De hecho, “la investigación realizada en las últimas décadas con otros coronavirus permitió identificar y caracterizar a la proteína Spike, altamente conservada en toda la familia vírica, explica a Verificat Adelaida Sarukhan, inmunóloga y redactora científica del Instituto de Salud Global (ISGlobal) de Barcelona. Es esto, continúa, lo que ha permitido que “se pudieran desarrollar tan rápidamente las vacunas contra el SARS-CoV-2”, puesto que la mayoría de ellas usan esta proteína como antígeno (la sustancia que al introducirse en el organismo induce en una respuesta inmunitaria).

Otras partes del virus

La S no es la única proteína que comparten todos los HCoVs. La Enciclopedia de Virología incluye un apartado respecto a la estructura de los coronavirus, en el que se desarrollan las similitudes y diferencias entre las otras principales proteínas que se encuentran en todos los virus de la familia.

No es extraño, por lo tanto, ni que la literatura científica hiciera referencia a algunas componentes del SARS-CoV-2 antes de 2019 más allá de la proteína Spike, ni que existan patentes relacionadas con estas partes del virus previas a la pandemia.

Si se realiza una búsqueda con la herramienta Google Patents bajo el término SARS-CoV-2 para patentes publicadas antes de 2019, el buscador arroja sólo 35 resultados, ninguno de los cuales habla del virus actual. Las páginas aparecen en el buscador porque han sido citadas por patentes posteriores a 2019 relacionadas con la pandemia de la covid-19.

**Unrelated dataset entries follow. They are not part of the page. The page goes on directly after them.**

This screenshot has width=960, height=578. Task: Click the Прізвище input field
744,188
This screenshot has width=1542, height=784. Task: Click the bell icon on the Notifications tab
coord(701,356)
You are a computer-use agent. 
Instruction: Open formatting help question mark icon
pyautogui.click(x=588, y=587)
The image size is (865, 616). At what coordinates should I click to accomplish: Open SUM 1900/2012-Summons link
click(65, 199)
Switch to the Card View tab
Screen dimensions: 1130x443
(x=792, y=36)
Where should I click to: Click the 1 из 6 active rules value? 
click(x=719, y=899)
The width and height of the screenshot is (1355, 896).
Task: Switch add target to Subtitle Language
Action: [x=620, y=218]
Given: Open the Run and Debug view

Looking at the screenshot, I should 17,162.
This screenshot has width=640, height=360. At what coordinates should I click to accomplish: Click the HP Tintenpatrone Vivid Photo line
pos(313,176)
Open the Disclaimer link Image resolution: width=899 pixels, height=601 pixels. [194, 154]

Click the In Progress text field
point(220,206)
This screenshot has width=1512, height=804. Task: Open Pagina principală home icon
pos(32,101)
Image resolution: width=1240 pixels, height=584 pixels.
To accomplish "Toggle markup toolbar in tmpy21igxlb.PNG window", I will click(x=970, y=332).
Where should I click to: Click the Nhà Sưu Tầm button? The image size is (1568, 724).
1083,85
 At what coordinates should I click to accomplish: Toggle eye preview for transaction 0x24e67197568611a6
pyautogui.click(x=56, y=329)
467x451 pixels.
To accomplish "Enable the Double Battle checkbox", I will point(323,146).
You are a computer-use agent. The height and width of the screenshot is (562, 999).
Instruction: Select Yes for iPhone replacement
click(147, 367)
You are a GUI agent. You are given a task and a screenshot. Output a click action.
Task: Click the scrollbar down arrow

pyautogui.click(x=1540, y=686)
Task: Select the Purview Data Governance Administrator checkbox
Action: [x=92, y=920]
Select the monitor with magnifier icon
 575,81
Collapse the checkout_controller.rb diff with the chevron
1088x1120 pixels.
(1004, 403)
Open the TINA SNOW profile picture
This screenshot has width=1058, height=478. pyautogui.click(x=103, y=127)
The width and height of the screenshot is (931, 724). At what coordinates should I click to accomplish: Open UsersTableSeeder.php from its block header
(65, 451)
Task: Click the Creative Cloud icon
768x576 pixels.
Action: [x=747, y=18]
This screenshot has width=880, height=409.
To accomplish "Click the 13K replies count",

La PCR, un invento de 1985

Las pruebas PCR no se han desarrollado en el marco de la pandemia actual. Se trata de una técnica inventada en 1985 que permite aumentar de manera exponencial el número de copias de ADN de una muestra. Esto la convierte en una prueba diagnóstica ideal para enfermedades infecciosas como la covid-19 porque, al generar millones de copias a partir de una cantidad muy reducida de un material genético concreto, permite determinar si un paciente está o no contagiado.

Que hayan sido tan útiles no implica que la tecnología se haya usado sólo en el contexto de la pandemia: según Sarukhan, se trata de “un invento que ha tenido un impacto enorme tanto en la investigación biomédica como en aplicaciones prácticas (diagnóstico de enfermedades infecciosas o genéticas, medicina forense, biotecnología, etc)”, por lo que su uso no puede vincularse exclusivamente con la covid-19. De hecho, la patente para la PCR expiró (el propietario dejó de tener derechos exclusivos sobre su invento) hace más de 15 años, en marzo de 2005 en Estados Unidos y un año después en Europa.